Keeping American Industries Globally Competitive
From automakers to homebuilders, manufacturers and utilities, nearly every goods-related industry relies on rail to get their goods to market in the U.S. and beyond.
Average U.S. freight rail rates (measured by inflation-adjusted revenue per ton-mile) were 46% lower in 2017 than in 1981. This means the average rail shipper can move close to twice as much freight for about the same price it paid more than 35 years ago, which helps American businesses stay competitive in the global economy. This essential network also enables railroads to haul one-third of all U.S. exports. In 2014, freight railroads moved 329 million tons of exports, 171 million tons of imports and 11 million tons of international transit freight.
Improving Rail Safety
Thanks to freight rail’s investments in innovative technology, operations and infrastructure, recent years have been the safest in rail history. Since 2000, the train accident rate dropped 41%.
Helping the Environment
Investments in greener technologies, improved freight car designs and more efficient locomotives have helped railroads reduce their energy consumption, pollution and greenhouse gas emissions. According to preliminary AAR data, railroads can move a ton of freight an average of 479 miles per gallon of diesel fuel and they are four times more fuel efficient than trucks. That means that moving freight by rail instead of trucks reduces greenhouse gas emissions an average of 75%.

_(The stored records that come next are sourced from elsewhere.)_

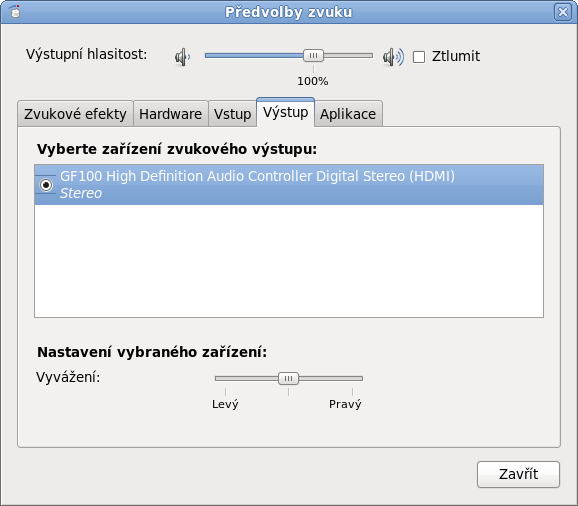
Task: Click the Zavřít button
Action: [x=518, y=474]
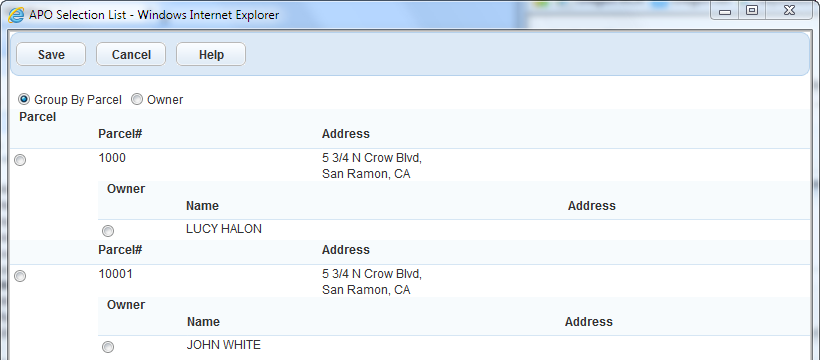The image size is (820, 360).
Task: Select the JOHN WHITE owner radio button
Action: (x=108, y=347)
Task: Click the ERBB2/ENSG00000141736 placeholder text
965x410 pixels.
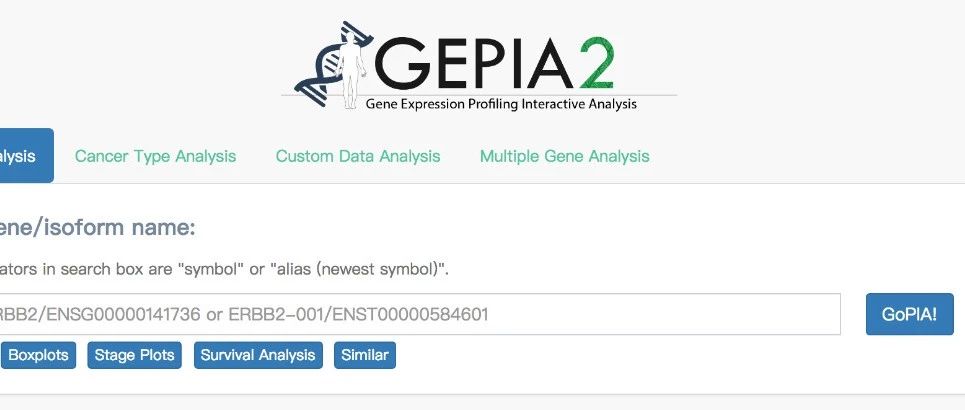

Easing Infrastructure Damage & Taxpayer Burden
The American Society of Civil Engineers awarded the rail network a B, the highest grade in their 2016 Infrastructure Report Card. The high mark for America’s privately funded freight rail system stands in stark contrast to aging and overused taxpayer-funded transportation infrastructures, such as bridges and roads. With a single train hauling several hundred truckloads worth of freight, U.S. freight railroads’ infrastructure eases the burden on the nation’s overcrowded highways — and the taxpayers who support them.